Problem: Locate, in the data below, the line that contains "The width and" and the line that contains "You are a GUI"; reproduce exactly those two lines and every line between them, nothing more.

Listed records:
= = = = =

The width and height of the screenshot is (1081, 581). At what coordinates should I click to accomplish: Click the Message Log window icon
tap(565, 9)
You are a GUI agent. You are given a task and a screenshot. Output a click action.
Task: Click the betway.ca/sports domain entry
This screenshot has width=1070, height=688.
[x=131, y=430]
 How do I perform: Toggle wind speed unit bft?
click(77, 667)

= = = = =

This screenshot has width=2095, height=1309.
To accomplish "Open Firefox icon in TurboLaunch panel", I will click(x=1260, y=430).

= = = = =

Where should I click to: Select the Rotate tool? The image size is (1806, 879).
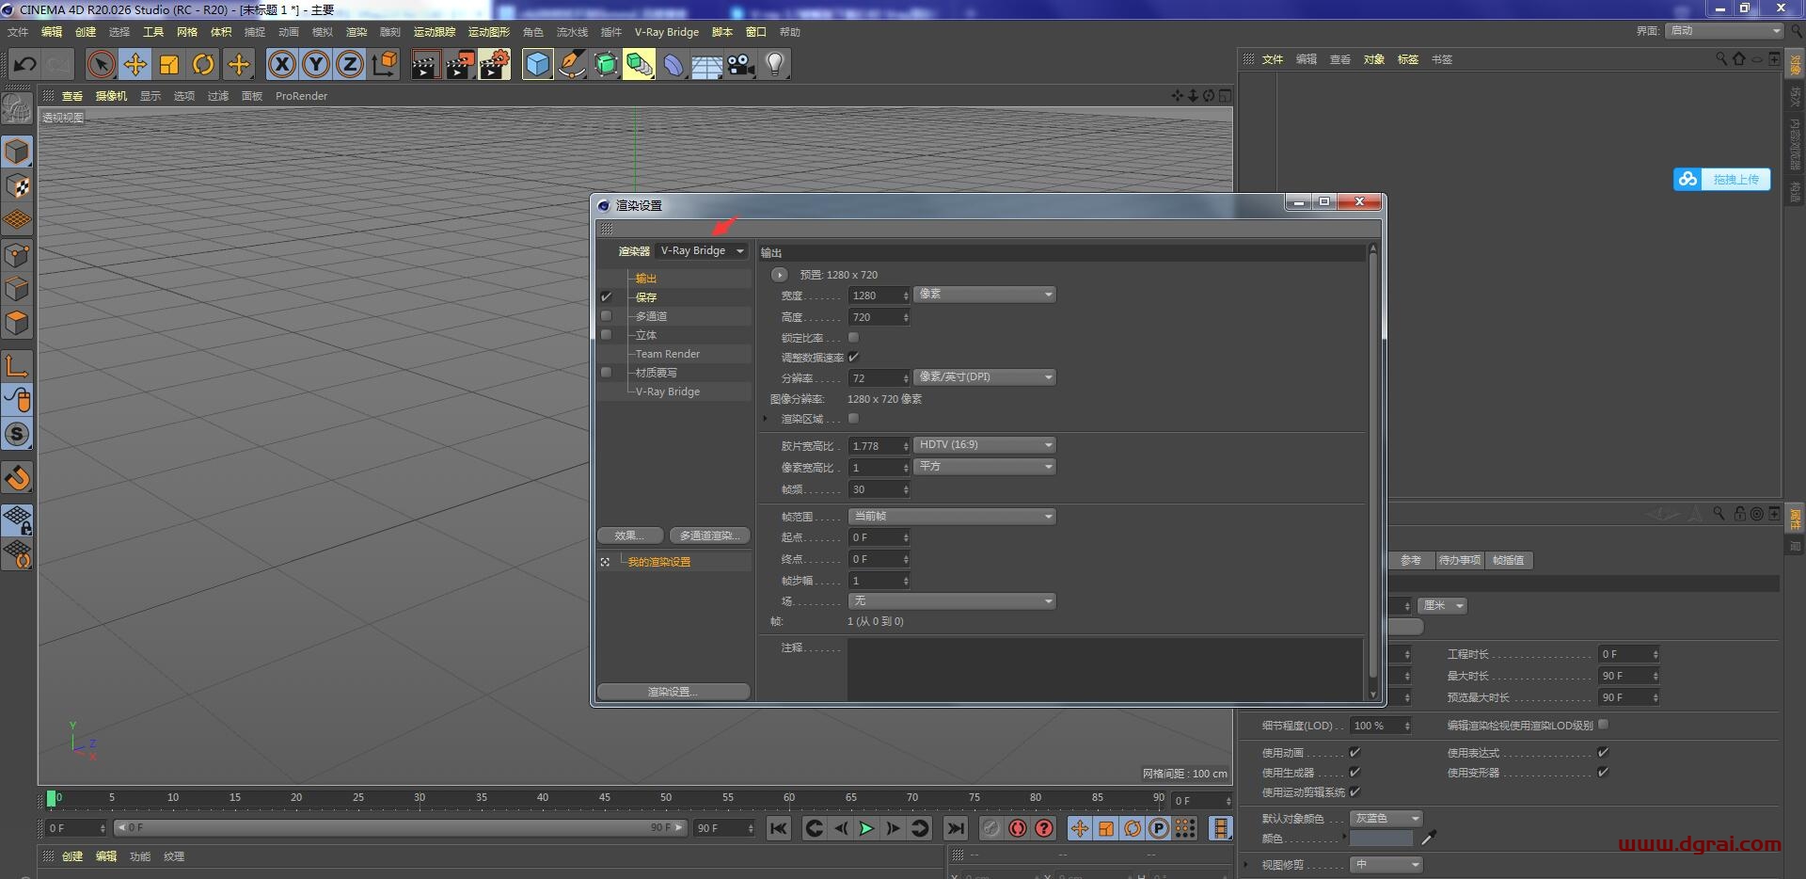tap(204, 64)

= = = = =

Task answer:
The width and height of the screenshot is (1081, 581). At what coordinates should I click to accomplish: Click the Message Log window icon
tap(565, 9)
You are a GUI agent. You are given a task and a screenshot. Output a click action.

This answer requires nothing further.